* _Direction A_
Reproduce the rows below word for word, beginning at the line that contains "What do you see at coordinates (644, 722)" and continuing through the final line of the rows.

* _Passage given_
Just last week I hit a big milestone – one year of blogging my experiences in developing Ambience! It’s been a really exciting, rewarding, and sometimes frustrating journey so far, and I’m sure that’s set to continue. As I reflected last week, it’s amazing to think how far things have come since I started working on Ambience.
Over the past year I’ve also chronicled many of the biggest hurdles I’ve overcome during my gamedev experience. And so, for my one-year bloggiversary, I decided to go down memory lane and pick my personal top five “Gamedev Grievances”.
This was actually a really hard list to compile, simply because there were so many potential contenders for the top spots! But in the end, I finally managed to pick out five grievances I look back on with pride. (Or dread.)
In Ambience, players have the ability to manipulate weather conditions to dry up rivers, blow away leaves, and open up new passageways and shortcuts. I’m actually kinda proud of how this mechanic opened up so many new gameplay possibilities and made Ambience just that extra bit more interesting to play. That being said, however, it was somewhat of a pain to implement – especially in tandem with my line of sight algorithms (but more on that later.)
Every time I look back on this one, I can’t help but smile wryly (while screaming internally and wishing I could bash my head against a wall). The goal: implementing a new menu system. The problem: activating Ambiences simply wouldn’t work after the new changes. After hunting through my code for a while, I eventually found it by accident: GM:S was treating an integer argument as if it were a string!

* _Data rows_
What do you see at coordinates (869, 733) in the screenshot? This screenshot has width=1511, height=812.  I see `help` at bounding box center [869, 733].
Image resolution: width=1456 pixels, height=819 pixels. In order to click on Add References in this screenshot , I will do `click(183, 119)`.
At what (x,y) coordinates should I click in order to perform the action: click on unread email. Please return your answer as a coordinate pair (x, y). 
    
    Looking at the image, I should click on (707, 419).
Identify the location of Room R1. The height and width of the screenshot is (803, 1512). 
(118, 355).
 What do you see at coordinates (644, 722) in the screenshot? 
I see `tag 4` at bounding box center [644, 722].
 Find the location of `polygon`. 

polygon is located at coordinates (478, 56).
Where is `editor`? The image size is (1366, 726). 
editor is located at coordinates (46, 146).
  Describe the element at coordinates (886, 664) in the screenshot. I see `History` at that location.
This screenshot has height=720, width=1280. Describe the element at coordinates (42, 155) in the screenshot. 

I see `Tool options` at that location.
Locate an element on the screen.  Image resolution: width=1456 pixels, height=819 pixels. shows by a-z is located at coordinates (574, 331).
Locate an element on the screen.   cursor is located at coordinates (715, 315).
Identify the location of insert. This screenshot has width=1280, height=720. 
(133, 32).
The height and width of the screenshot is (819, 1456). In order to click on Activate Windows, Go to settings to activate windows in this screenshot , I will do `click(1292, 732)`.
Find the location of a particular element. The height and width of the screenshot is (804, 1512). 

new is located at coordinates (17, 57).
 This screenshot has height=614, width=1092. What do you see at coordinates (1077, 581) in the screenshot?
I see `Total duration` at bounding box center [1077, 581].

* _Direction B_
From the blog post on a year of developing Ambience, write out the passage that opens with the words "Just last week" and ends with the words "working on Ambience.", copying it word for word.

* _Exercise output A_
 What do you see at coordinates (644, 722) in the screenshot? 
I see `tag 4` at bounding box center [644, 722].
 Find the location of `polygon`. 

polygon is located at coordinates (478, 56).
Where is `editor`? The image size is (1366, 726). 
editor is located at coordinates (46, 146).
  Describe the element at coordinates (886, 664) in the screenshot. I see `History` at that location.
This screenshot has height=720, width=1280. Describe the element at coordinates (42, 155) in the screenshot. 

I see `Tool options` at that location.
Locate an element on the screen.  Image resolution: width=1456 pixels, height=819 pixels. shows by a-z is located at coordinates (574, 331).
Locate an element on the screen.   cursor is located at coordinates (715, 315).
Identify the location of insert. This screenshot has width=1280, height=720. 
(133, 32).
The height and width of the screenshot is (819, 1456). In order to click on Activate Windows, Go to settings to activate windows in this screenshot , I will do `click(1292, 732)`.
Find the location of a particular element. The height and width of the screenshot is (804, 1512). 

new is located at coordinates (17, 57).
 This screenshot has height=614, width=1092. What do you see at coordinates (1077, 581) in the screenshot?
I see `Total duration` at bounding box center [1077, 581].

* _Exercise output B_
Just last week I hit a big milestone – one year of blogging my experiences in developing Ambience! It’s been a really exciting, rewarding, and sometimes frustrating journey so far, and I’m sure that’s set to continue. As I reflected last week, it’s amazing to think how far things have come since I started working on Ambience.